堂宇右側面には 脇障子の他 組物間に十二支の蟇股など小ぶりな彫り物がありました。

脇障子は三国志演義序盤の名場面 三顧茅廬。いわゆる三顧の礼です。

当時すでに将軍として名を馳せていた劉備玄徳が 年若い諸葛亮孔明を3回訪ねて 3回目でやっと孔明在宅するもお昼寝中。

「先生はお昼寝中ですか。。。」玄徳は孔明の目が覚めるまで待ったと言います。

「奴は寝てんですぜ 帰りやしょう!」と張飛翼徳。 おや?これは何処かで見た構図です。

こちら↓は伊勢崎市の八斗島稲荷神社胴羽目の張飛。

「静かにせんか 貴様の髭に火をつけるぞ!」と義弟を叱る関羽雲長。

こちら↓は八斗島稲荷神社胴羽目の関羽。髭を捻る手は反対ですが ほぼ同じポーズ。

お昼寝中の孔明。

↓八斗島稲荷神社胴羽目の孔明も同じポーズでした。

八斗島稲荷神社胴羽目の劉備も左右反転の同じポーズ。寺社彫刻では良く見る構図なので 同じ彫師とする事はできませんが細部まで類似点がある様に思います。

堂宇後方に御本尊が納められていると思われます。蟇股は両側面に2点ずつ計4点で 四神がありました。中は確認できませんでした。

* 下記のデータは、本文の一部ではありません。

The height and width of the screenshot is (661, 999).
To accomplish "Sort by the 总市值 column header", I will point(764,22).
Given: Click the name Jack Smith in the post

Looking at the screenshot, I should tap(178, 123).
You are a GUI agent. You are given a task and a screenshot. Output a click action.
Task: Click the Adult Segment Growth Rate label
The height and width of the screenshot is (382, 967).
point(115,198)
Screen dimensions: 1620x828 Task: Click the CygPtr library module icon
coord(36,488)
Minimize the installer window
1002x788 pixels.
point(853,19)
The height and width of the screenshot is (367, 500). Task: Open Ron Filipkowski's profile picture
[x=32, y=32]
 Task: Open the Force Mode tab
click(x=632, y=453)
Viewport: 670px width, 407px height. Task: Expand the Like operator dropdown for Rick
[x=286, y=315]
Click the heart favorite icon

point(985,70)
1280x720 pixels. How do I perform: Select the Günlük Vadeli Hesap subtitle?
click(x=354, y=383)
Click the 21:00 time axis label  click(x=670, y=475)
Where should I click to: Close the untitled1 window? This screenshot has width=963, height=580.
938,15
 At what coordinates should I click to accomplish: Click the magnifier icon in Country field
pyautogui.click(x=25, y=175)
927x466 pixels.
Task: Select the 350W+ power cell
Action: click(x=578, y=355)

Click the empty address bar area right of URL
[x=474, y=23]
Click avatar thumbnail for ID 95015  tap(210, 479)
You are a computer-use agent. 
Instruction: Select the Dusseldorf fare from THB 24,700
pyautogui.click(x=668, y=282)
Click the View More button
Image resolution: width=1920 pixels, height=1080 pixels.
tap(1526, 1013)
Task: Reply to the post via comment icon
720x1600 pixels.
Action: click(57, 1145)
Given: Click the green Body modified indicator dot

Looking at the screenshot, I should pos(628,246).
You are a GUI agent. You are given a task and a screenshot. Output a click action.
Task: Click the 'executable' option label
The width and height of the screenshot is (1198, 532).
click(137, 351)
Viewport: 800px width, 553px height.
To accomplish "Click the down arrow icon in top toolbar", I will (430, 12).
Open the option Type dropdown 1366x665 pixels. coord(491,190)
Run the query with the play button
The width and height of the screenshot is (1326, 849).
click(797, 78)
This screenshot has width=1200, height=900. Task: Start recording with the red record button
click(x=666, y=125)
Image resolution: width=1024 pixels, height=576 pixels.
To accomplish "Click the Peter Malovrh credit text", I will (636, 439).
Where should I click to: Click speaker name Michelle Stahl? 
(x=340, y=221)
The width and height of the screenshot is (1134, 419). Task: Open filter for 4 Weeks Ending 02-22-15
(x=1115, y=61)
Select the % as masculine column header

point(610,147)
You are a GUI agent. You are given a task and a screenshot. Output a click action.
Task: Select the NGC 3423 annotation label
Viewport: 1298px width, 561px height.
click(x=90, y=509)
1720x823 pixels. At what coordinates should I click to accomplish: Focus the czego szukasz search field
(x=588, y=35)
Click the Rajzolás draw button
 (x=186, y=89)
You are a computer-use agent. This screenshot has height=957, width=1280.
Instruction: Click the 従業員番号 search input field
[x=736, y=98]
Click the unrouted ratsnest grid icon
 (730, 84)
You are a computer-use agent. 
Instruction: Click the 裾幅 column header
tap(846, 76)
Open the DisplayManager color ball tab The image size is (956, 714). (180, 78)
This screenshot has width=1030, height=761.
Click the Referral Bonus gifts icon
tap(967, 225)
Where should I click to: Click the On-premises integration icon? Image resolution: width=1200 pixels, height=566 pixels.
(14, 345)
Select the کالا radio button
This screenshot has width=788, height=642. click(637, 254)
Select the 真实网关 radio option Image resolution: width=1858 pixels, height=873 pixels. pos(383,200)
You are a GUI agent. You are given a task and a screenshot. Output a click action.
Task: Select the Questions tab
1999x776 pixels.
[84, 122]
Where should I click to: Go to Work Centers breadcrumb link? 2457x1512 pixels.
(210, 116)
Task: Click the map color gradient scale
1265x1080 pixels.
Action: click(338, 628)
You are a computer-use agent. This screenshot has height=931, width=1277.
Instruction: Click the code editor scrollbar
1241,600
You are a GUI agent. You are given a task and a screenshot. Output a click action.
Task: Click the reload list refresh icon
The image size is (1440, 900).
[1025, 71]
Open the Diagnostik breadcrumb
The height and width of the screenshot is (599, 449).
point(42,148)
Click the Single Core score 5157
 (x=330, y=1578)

左側面。組物間に十二支の蟇股があり こちらの脇障子にも三国志演義の名場面がありました。

画題は 趙雲救幼主。

見失っていた幼君阿斗を発見 懐に抱いた 趙雲。

押し寄せる曹操軍の中を単騎駆け。

「若君のお身をつつがなく主君へお渡し奉るこそ大事中の大事」

胴羽目が無いのは残念ですが 緻密な脇障子の彫り物だけでも十分見応えがありました。
刺青師・龍元
065(2025.10.08)
コメント
onijiiです。
唐破風下が人物2、脇障子が人物4と
刀持つ馬上の武人と人物3と記して
ました。
ありがとうございます。
お役に立てて嬉しい限りです。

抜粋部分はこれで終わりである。